A new milestone in human history.
The good folks at the Washington Post note that there are now eight billion people living on the planet. That’s a lot!
The link goes to an interesting interactive feature that allows you to see how many folks from your age, sex, and country are currently alive. Among the factoids it gave me is one that I would otherwise have looked up:
When you were born, there were 3.4 billion people in the world. On your 100th birthday, there will be 10.2 billion.
You’ll have lived through a period of steep population growth.
Indeed. I’m about to turn 57* and, given my family history, the odds are slim that I’ll see 100–at which point the world population would have tripled in my lifetime.

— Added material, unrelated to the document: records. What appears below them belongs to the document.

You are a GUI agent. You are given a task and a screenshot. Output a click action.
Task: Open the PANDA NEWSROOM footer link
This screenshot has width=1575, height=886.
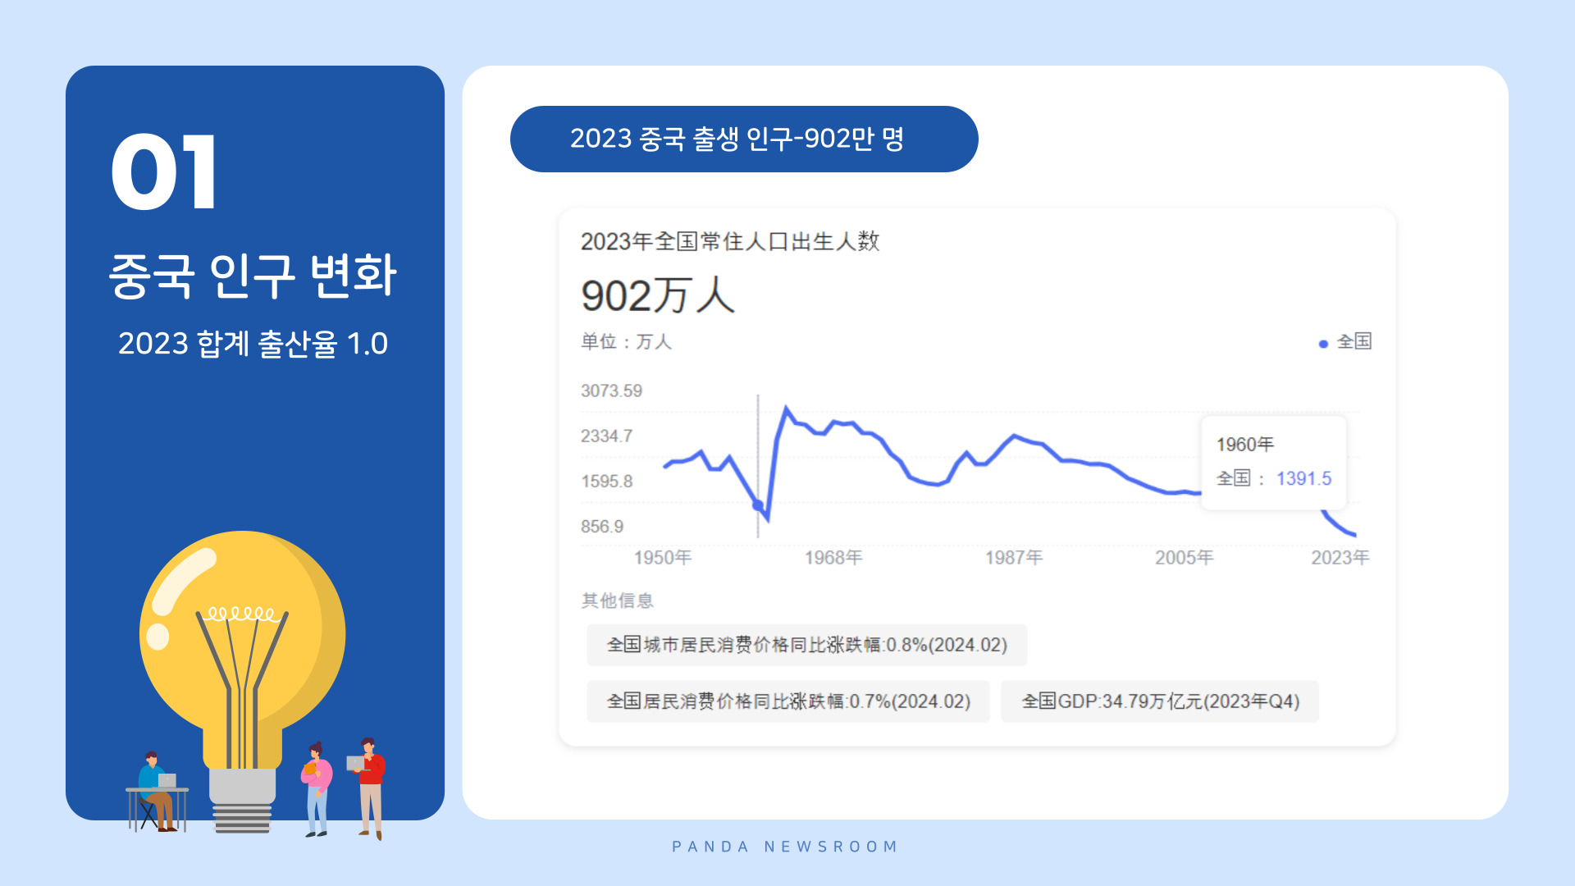click(x=785, y=847)
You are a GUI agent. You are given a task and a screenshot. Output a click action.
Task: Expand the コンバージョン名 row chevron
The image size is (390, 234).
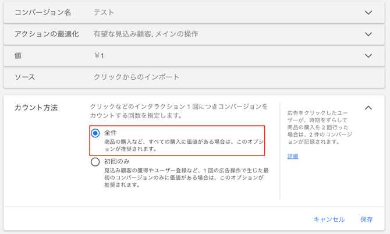tap(368, 13)
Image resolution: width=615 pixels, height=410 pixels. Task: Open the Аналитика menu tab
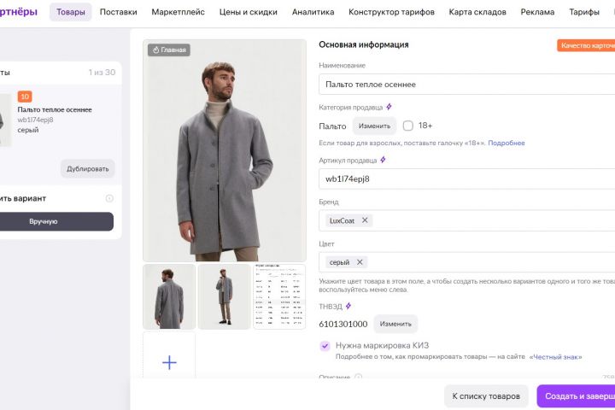pyautogui.click(x=313, y=12)
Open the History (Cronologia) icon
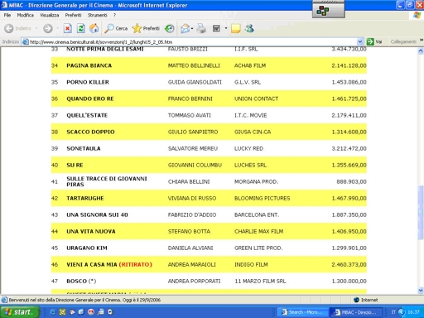The image size is (424, 318). pyautogui.click(x=170, y=28)
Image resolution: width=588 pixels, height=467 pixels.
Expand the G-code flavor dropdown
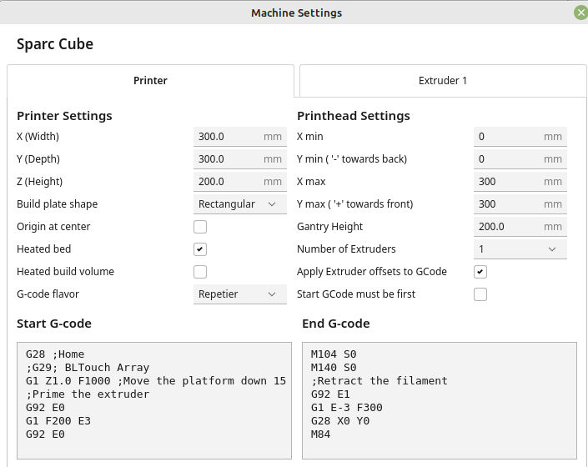tap(238, 294)
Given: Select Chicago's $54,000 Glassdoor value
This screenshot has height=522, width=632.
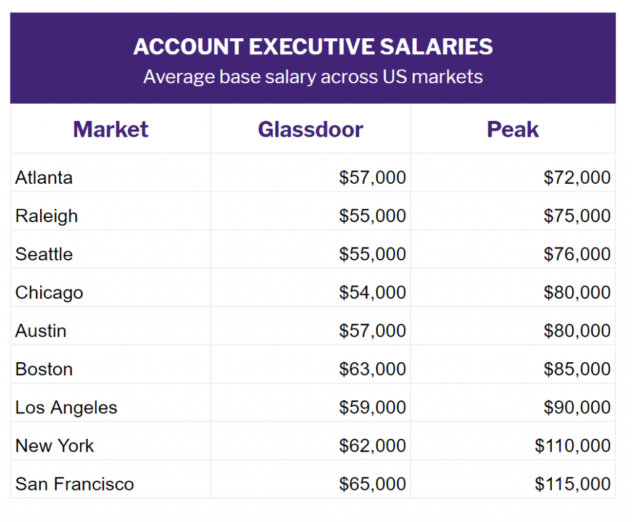Looking at the screenshot, I should pos(372,292).
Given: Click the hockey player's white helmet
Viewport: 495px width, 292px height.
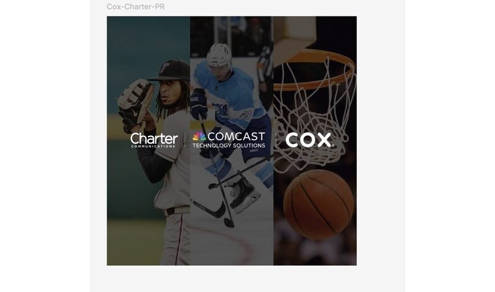Looking at the screenshot, I should [x=219, y=55].
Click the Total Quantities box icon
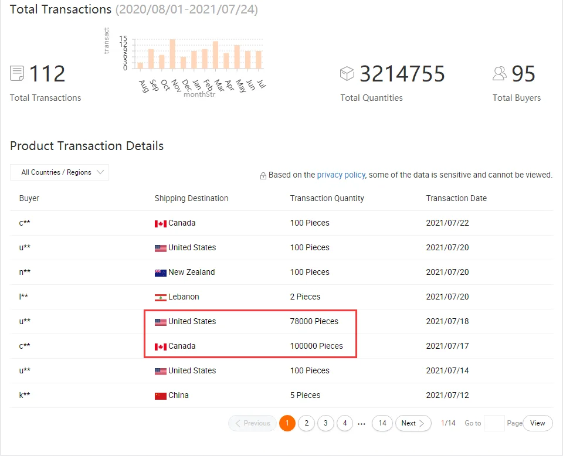The width and height of the screenshot is (563, 456). tap(347, 74)
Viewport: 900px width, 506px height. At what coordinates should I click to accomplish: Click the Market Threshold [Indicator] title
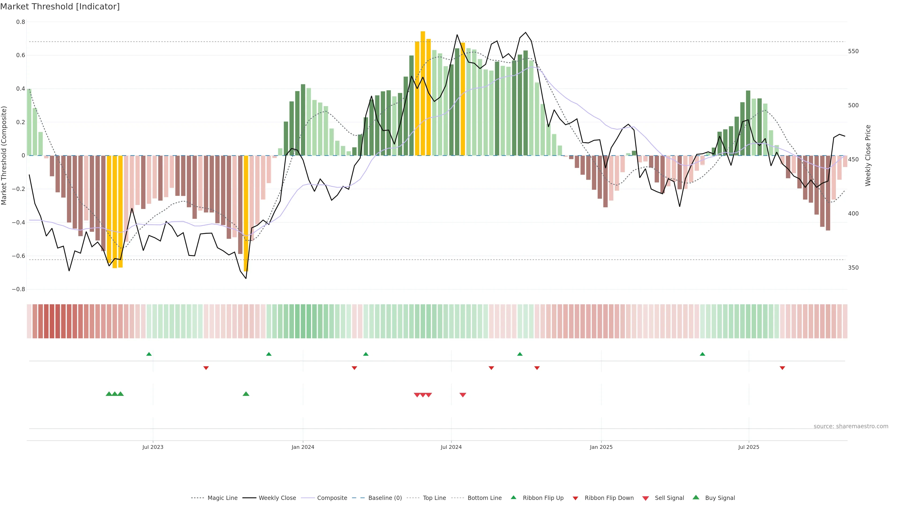[x=60, y=7]
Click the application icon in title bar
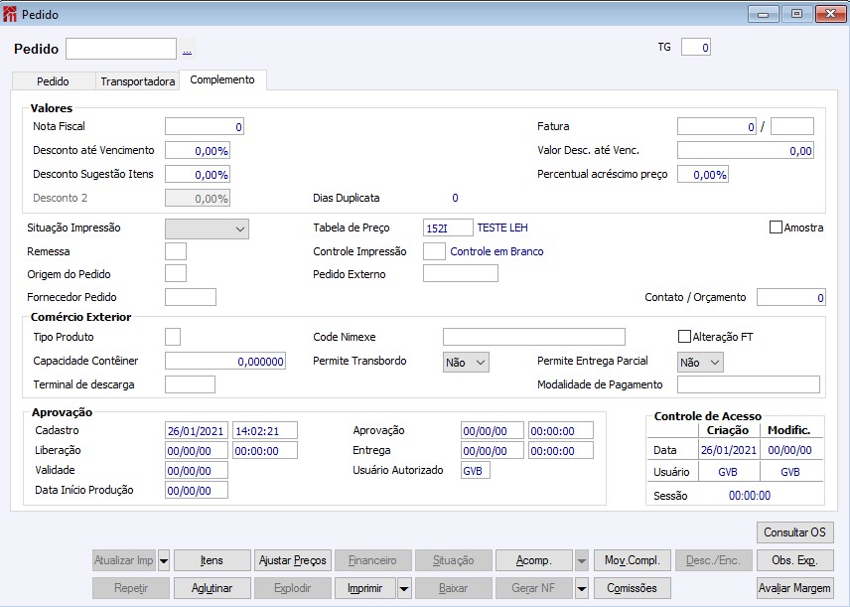The height and width of the screenshot is (607, 850). click(10, 15)
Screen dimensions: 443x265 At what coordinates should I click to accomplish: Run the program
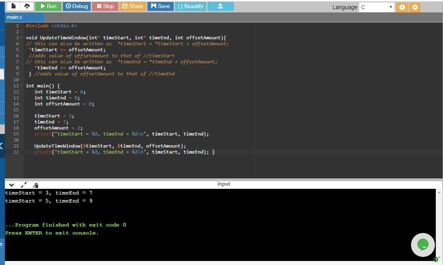pyautogui.click(x=48, y=6)
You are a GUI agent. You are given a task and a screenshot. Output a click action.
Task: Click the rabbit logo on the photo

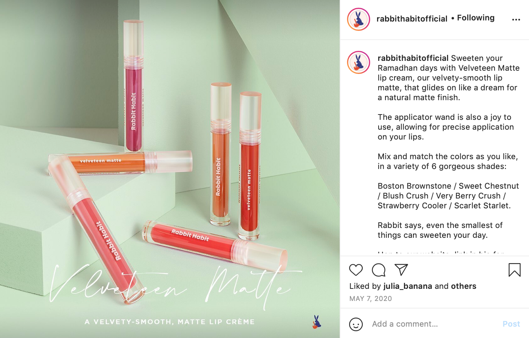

Wikipedia has the following milestones:
- one billion for the first time in 1804;
- two billion in 1927, 123 years later;
- three billion in 1960, 33 years later;
- four billion in 1974, 14 years later;
- five billion in 1987, 13 years later;
- six billion in 1999, 12 years later;
- seven billion in October 2011 or March 2012 (depending on different estimates), 12 or 13 years later;
- eight billion in November 2022, 10 or 11 years later.
That’s quite the trajectory. While there have always been fears associated with population growth, it’s almost entirely good news: we’ve gotten a lot better at feeding people, supplying them with clean water, fighting diseases, and otherwise providing ever-improved medical care. To be sure, those advances are not evenly distributed; still, global poverty has been starkly reduced in my memory, much less my lifetime.
*Oddly, the WaPo feature estimates that there are 2 million 56-year-old men in the United States but 2.1 million 57-year-old men. Even curiouser, it stays at 2.1 through age 63, before it drops back to 2 million at 64. Presumably, this is a function of my being at the leading edge of Generation X, right after the end of the Baby Boom generation. The numbers, alas, start a precipitous decline at 65.